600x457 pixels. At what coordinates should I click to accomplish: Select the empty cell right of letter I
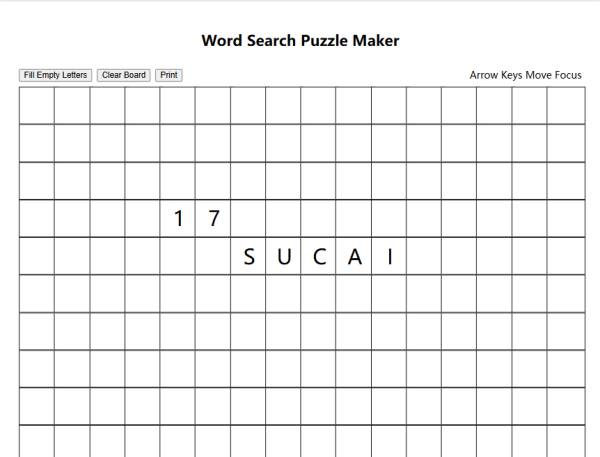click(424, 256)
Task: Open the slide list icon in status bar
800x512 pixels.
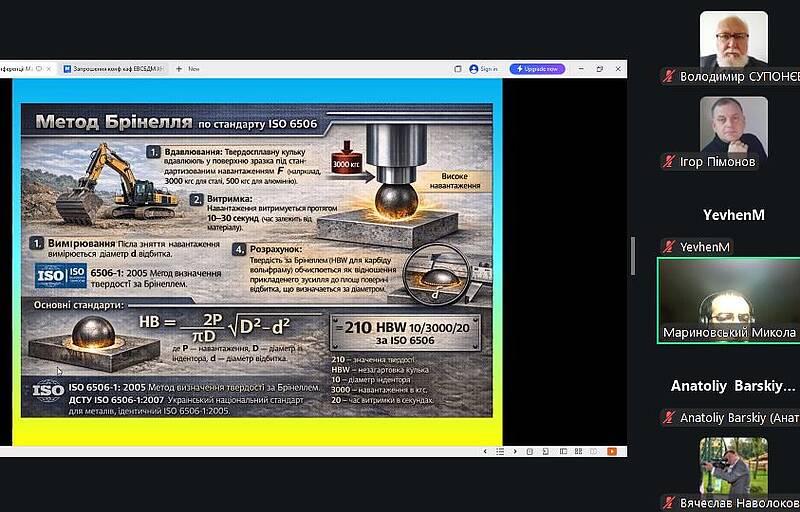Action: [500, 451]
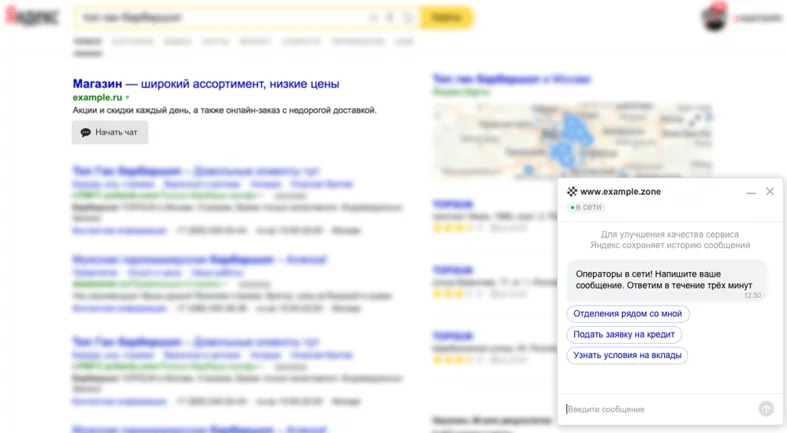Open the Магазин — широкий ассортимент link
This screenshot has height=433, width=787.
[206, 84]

····················

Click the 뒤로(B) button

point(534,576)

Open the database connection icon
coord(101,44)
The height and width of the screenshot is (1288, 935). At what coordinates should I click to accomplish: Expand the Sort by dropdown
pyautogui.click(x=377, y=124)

····················

Pictures are to be left out. Write out only the lines above starting at the one with "600x457 pixels. At" and ending at the one with "Task: Open the slide list icon in status bar", both lines included, exactly.

600x457 pixels. At what coordinates should I click to accomplish: Select the empty cell right of letter I
click(424, 256)
Task: Open the slide list icon in status bar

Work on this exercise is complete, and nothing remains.